Urteil vom 25. Juni 2015  
 
I. öffentlich-rechtliche Abteilung  
 
Besetzung 
Bundesrichter Fonjallaz, Präsident, 
Bundesrichter Karlen, Chaix, 
Gerichtsschreiber Härri. 
 
Verfahrensbeteiligte 
A.________, 
Beschwerdeführer, 
 
gegen  
 
Staatssekretariat für Migration, 
Quellenweg 6, 3003 Bern. 
 
Gegenstand 
Asyl, 
 
Beschwerde gegen das Urteil vom 21. März 2014 des Bundesverwaltungsgerichts, Abteilung V. 
 
 
Sachverhalt:  
 
A.   
Der ukrainische Staatsangehörige A.________ lebt seit Februar 2009 in der Schweiz. 
Am 30. März 2012 ersuchten A.________, seine Ehefrau und seine drei Kinder in der Schweiz um Asyl. 
Mit Verfügung vom 28. Mai 2013 stellte das Bundesamt für Migration (BFM; heute: Staatssekretariat für Migration) fest, die Gesuchsteller erfüllten die Flüchtlingseigenschaft nicht. Es lehnte die Asylgesuche ab und ordnete die Wegweisung aus der Schweiz an. Den Vollzug der Wegweisung schob es wegen Unzulässigkeit zugunsten einer vorläufigen Aufnahme aus. 

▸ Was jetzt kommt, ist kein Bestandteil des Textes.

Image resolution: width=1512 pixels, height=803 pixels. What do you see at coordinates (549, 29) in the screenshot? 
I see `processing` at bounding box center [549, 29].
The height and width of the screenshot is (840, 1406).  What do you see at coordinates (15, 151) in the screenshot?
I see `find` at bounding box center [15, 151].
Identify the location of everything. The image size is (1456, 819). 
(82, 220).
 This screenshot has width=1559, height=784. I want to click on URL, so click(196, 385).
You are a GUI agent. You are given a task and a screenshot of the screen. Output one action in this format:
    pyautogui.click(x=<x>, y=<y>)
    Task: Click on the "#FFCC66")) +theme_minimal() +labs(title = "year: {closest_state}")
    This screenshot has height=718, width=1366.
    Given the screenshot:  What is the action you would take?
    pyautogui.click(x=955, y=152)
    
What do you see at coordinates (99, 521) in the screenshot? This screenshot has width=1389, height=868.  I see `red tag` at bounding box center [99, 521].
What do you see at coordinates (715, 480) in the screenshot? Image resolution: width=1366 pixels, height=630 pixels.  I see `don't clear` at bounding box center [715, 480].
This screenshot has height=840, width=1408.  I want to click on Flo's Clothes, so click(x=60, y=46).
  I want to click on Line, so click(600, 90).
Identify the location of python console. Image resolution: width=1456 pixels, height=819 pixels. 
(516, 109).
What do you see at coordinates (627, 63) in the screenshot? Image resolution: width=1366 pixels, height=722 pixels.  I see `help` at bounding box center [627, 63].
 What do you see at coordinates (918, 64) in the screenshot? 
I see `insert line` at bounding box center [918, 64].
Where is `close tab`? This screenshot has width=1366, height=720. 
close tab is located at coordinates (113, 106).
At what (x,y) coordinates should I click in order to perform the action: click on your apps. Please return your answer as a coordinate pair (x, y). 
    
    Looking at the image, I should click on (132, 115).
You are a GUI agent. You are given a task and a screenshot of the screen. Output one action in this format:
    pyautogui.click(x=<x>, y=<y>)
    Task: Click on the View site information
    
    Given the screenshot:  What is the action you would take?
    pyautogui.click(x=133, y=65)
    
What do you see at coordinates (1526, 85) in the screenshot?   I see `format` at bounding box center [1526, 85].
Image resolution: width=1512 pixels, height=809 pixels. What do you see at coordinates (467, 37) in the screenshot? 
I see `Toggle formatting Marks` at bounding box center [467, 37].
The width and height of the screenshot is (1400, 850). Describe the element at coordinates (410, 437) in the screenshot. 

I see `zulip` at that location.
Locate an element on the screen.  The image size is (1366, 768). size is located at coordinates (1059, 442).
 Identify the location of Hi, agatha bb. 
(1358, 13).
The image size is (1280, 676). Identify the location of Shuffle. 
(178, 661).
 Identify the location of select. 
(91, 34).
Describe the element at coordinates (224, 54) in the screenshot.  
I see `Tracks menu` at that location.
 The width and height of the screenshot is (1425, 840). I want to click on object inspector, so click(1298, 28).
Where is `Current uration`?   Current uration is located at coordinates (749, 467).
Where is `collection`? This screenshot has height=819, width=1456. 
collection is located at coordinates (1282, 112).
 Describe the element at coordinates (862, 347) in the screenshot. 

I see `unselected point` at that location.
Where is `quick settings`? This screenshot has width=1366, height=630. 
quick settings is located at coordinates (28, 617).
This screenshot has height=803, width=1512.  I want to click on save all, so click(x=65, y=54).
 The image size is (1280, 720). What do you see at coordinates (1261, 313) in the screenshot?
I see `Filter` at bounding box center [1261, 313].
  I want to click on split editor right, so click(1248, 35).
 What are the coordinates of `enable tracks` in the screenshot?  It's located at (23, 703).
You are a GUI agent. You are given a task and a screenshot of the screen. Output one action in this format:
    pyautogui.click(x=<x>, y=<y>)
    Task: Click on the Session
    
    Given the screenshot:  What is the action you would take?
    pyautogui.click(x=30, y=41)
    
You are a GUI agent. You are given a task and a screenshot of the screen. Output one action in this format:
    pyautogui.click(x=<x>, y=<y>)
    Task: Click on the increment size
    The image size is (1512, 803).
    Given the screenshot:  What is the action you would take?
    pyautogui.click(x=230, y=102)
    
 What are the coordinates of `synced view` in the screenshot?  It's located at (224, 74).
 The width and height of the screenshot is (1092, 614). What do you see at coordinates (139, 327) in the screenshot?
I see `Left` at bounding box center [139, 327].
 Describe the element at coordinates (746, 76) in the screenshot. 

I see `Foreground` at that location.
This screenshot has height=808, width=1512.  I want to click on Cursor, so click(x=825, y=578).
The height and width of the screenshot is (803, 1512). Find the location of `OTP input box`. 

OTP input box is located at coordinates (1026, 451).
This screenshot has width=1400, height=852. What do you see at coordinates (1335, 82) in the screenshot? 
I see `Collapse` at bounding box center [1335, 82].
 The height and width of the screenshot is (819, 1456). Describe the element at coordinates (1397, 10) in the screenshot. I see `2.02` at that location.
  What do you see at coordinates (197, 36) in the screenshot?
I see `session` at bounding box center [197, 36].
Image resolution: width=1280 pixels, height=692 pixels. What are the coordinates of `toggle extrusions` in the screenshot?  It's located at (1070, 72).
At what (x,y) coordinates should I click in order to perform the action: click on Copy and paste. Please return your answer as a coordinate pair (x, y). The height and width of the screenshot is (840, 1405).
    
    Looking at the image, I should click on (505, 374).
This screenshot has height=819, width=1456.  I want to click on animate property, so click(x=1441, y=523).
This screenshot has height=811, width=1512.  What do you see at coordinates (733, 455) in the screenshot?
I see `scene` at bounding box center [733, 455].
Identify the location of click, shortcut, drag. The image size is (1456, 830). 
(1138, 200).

Die von A.________ dagegen erhobene Beschwerde wies das Bundesverwaltungsgericht (Abteilung V) am 21. März 2014 ab. 
 
B.   
A.________ führt Beschwerde in öffentlich-rechtlichen Angelegenheiten mit dem Antrag, das Urteil des Bundesverwaltungsgerichts aufzuheben; es sei ihm in der Schweiz Asyl zu gewähren. Eventualiter sei das Verfahren an das Bundesverwaltungsgericht zur Ergänzung des Sachverhalts zurückzuweisen. Subeventualiter sei das Verfahren bis zum Entscheid über die Auslieferung zu sistieren. 
 
C.   
Das Bundesverwaltungsgericht und das BFM haben auf Gegenbemerkungen verzichtet. 
 
 
Erwägungen:  
 
1.  
 
1.1. Am 1. April 2011 trat das Bundesgesetz vom 1. Oktober 2010 über die Koordination des Asyl- und des Auslieferungsverfahrens (Koordinationsgesetz; AS 2011 925 ff.) in Kraft. Dieses stellt einen Mantelerlass dar. Damit wurden ausschliesslich das Bundesgerichtsgesetz, das Asylgesetz (AsylG; SR 142.31) und das Rechtshilfegesetz (IRSG SR 351.1) geändert. Das Koordinationsgesetz bezweckt die Behebung der Probleme, die bei parallelen Auslieferungs- und Asylverfahren auftraten. Diese Verfahren werden nunmehr auf der Stufe des Bundesgerichts zusammengeführt. Das gewährleistet eine widerspruchsfreie Rechtsprechung unter Beachtung des Gebots des Non-Refoulement (näher dazu BGE 138 II 513 E. 1.2.1 S. 515 f. mit Hinweisen).  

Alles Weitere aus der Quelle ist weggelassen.